■ YOUR TASK
Copy each line of the data below with the word "text".
▬▬▬
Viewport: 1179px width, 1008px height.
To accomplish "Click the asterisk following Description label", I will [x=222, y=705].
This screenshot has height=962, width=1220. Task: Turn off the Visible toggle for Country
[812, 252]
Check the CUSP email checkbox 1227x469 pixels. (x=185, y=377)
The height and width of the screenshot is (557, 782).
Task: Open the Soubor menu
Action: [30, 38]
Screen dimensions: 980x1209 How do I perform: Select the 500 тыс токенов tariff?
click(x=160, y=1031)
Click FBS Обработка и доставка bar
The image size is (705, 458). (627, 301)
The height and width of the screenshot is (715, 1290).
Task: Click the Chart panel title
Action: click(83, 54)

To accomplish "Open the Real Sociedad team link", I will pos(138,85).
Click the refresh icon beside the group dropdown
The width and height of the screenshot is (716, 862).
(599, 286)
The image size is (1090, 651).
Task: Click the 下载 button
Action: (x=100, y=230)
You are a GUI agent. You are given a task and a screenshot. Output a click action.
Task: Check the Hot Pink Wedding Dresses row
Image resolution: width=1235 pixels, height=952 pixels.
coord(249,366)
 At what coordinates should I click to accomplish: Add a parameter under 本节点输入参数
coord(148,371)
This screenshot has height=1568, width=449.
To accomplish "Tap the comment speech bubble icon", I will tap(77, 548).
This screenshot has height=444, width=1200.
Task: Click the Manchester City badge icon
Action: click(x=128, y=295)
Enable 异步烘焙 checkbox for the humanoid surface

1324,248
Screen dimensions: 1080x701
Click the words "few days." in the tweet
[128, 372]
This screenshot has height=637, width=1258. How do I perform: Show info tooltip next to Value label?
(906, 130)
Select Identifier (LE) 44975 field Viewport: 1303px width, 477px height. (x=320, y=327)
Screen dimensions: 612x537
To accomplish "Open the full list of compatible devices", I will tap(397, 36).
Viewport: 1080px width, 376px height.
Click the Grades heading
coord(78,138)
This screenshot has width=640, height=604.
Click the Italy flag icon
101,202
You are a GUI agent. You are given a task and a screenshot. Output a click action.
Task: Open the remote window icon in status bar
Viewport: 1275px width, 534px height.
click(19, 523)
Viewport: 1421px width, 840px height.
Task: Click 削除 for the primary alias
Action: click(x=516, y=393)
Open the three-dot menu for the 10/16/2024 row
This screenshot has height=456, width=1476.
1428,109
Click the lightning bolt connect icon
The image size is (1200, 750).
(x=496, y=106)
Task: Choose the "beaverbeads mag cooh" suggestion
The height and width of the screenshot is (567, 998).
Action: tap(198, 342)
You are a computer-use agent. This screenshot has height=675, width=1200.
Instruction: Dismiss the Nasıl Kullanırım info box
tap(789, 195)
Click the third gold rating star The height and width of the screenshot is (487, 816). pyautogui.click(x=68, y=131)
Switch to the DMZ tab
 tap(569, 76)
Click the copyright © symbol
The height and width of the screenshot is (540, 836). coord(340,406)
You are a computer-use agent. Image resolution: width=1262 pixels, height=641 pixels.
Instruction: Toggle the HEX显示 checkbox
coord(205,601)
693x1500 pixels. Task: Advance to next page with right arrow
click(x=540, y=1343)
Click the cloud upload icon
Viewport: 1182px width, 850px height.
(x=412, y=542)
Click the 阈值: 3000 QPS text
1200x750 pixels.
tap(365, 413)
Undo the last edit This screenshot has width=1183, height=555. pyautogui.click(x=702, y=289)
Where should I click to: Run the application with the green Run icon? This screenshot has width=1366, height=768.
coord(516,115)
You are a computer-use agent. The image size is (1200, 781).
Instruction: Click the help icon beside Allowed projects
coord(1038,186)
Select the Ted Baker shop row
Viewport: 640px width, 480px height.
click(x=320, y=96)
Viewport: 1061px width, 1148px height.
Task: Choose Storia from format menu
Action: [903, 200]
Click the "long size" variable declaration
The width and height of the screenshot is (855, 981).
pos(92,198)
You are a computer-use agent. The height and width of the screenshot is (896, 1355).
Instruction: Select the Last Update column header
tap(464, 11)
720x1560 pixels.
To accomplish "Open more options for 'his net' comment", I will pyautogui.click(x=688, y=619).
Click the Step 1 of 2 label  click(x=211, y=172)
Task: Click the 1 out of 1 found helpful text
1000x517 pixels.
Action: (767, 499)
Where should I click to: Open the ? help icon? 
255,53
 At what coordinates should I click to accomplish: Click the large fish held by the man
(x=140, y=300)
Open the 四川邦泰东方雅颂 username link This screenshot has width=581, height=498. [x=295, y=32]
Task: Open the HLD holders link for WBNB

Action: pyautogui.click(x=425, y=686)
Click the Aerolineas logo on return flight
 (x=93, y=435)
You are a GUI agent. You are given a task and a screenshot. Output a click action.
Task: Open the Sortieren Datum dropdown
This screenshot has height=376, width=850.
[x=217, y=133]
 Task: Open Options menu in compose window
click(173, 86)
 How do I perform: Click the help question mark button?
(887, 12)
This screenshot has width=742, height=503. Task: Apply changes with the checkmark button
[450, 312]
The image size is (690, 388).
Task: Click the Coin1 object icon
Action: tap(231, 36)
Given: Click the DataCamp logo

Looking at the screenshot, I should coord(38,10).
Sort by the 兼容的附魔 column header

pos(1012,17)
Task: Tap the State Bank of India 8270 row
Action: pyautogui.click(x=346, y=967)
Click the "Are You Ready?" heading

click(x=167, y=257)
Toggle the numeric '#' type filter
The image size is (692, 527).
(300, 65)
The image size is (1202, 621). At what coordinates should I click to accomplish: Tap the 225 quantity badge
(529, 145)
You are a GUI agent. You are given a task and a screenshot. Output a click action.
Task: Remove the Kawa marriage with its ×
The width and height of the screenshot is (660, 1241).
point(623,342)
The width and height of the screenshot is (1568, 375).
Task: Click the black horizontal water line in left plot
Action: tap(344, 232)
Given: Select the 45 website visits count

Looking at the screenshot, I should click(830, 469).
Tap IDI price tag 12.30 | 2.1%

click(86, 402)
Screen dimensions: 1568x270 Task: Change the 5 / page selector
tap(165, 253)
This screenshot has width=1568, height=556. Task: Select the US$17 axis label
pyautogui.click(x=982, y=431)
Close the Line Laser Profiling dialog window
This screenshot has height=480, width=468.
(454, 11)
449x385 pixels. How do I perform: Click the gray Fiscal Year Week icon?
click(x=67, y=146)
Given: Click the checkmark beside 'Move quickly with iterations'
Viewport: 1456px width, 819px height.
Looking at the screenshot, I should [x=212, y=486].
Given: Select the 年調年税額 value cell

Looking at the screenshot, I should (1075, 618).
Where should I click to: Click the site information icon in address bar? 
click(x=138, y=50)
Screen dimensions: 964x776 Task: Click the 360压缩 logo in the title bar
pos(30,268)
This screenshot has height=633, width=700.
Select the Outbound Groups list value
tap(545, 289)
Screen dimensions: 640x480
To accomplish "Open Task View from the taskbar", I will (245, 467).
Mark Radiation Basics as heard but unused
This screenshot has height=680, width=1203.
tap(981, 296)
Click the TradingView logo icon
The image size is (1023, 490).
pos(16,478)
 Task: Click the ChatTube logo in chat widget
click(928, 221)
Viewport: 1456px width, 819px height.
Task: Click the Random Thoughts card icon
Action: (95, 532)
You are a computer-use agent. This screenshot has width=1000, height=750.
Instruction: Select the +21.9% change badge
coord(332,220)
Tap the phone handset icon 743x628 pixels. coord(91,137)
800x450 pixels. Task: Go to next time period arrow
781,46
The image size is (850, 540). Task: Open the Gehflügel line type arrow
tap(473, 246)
▬▬▬
■ SOLUTION FOR THIS EXERCISE
Click the 阈值: 3000 QPS text
Task: Click the 1 out of 1 found helpful text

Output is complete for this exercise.